Pixel coordinate grounding data
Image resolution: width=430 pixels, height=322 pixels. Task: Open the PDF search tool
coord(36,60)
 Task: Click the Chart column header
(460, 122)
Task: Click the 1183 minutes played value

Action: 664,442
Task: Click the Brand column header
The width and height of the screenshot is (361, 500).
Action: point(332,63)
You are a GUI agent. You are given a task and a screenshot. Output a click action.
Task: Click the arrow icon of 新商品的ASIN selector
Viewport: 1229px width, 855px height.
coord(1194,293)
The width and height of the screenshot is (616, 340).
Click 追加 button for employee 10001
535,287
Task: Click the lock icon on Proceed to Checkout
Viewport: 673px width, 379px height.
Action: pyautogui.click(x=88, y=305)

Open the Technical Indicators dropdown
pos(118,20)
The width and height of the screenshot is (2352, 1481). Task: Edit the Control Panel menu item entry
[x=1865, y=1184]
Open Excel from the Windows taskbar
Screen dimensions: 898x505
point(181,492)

What is being asked
Beginning with the line that holds "Viewport: 673px width, 379px height.", restate word for word every line down to the end of the data, and only those lines.

Written solution
Viewport: 673px width, 379px height.
Action: pyautogui.click(x=88, y=305)

Open the Technical Indicators dropdown
pos(118,20)
The width and height of the screenshot is (2352, 1481). Task: Edit the Control Panel menu item entry
[x=1865, y=1184]
Open Excel from the Windows taskbar
Screen dimensions: 898x505
point(181,492)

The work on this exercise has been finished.